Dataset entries
= Beginning of Section =
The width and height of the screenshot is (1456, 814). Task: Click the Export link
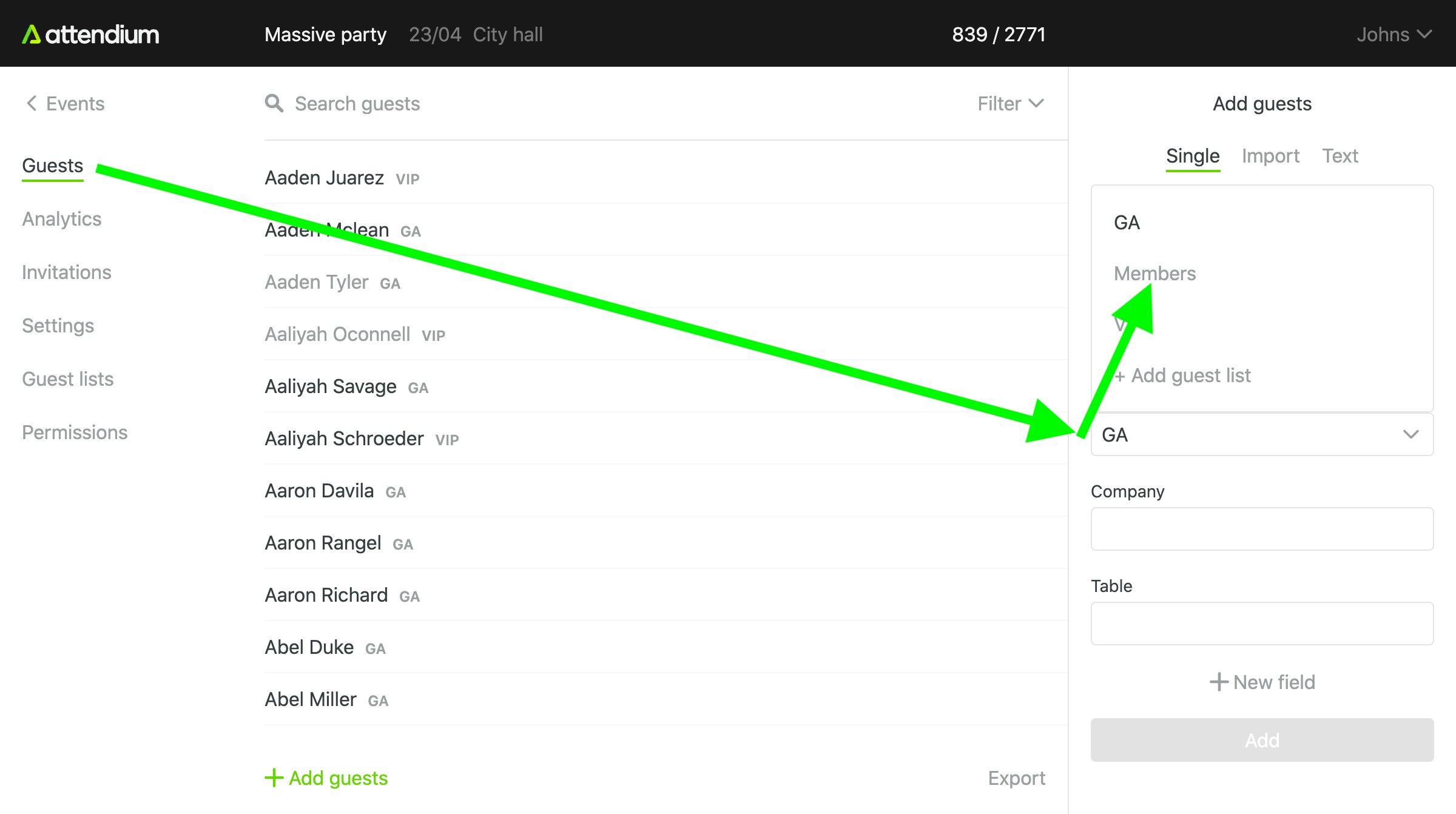(1016, 778)
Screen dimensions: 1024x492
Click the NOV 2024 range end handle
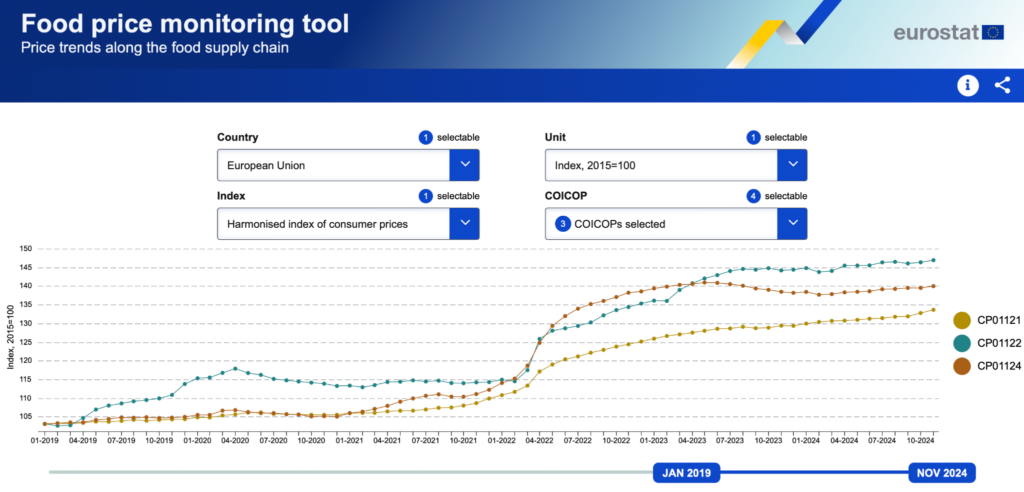(940, 473)
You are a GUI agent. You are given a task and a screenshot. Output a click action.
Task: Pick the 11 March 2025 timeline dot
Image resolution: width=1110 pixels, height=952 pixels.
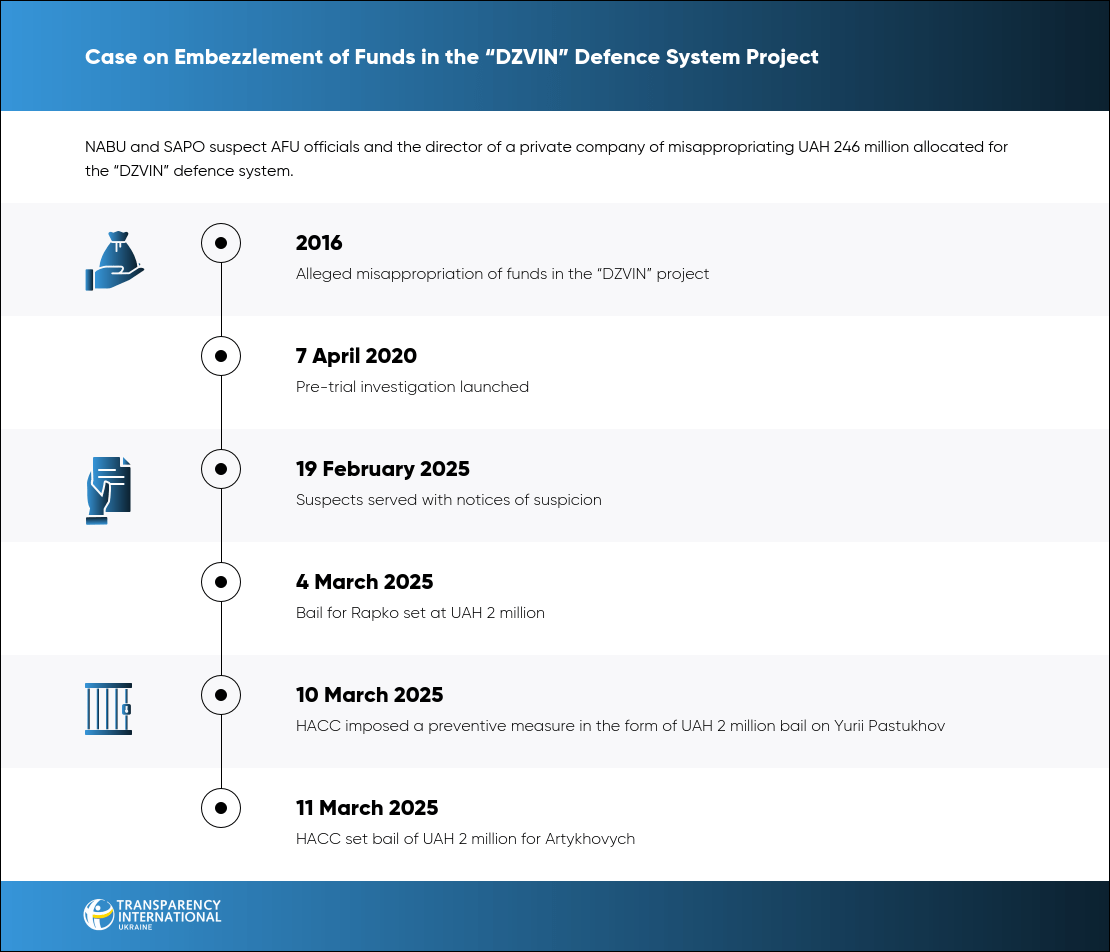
= End of Section =
Reproduce each entry precisely. Leave the pictures out.

The width and height of the screenshot is (1456, 814). Task: Click the Export link
(1016, 778)
Screen dimensions: 1024x492
Click the NOV 2024 range end handle
(940, 473)
You are a GUI agent. You are given a task and a screenshot. Output a click action.
Task: Pick the 11 March 2025 timeline dot
Image resolution: width=1110 pixels, height=952 pixels.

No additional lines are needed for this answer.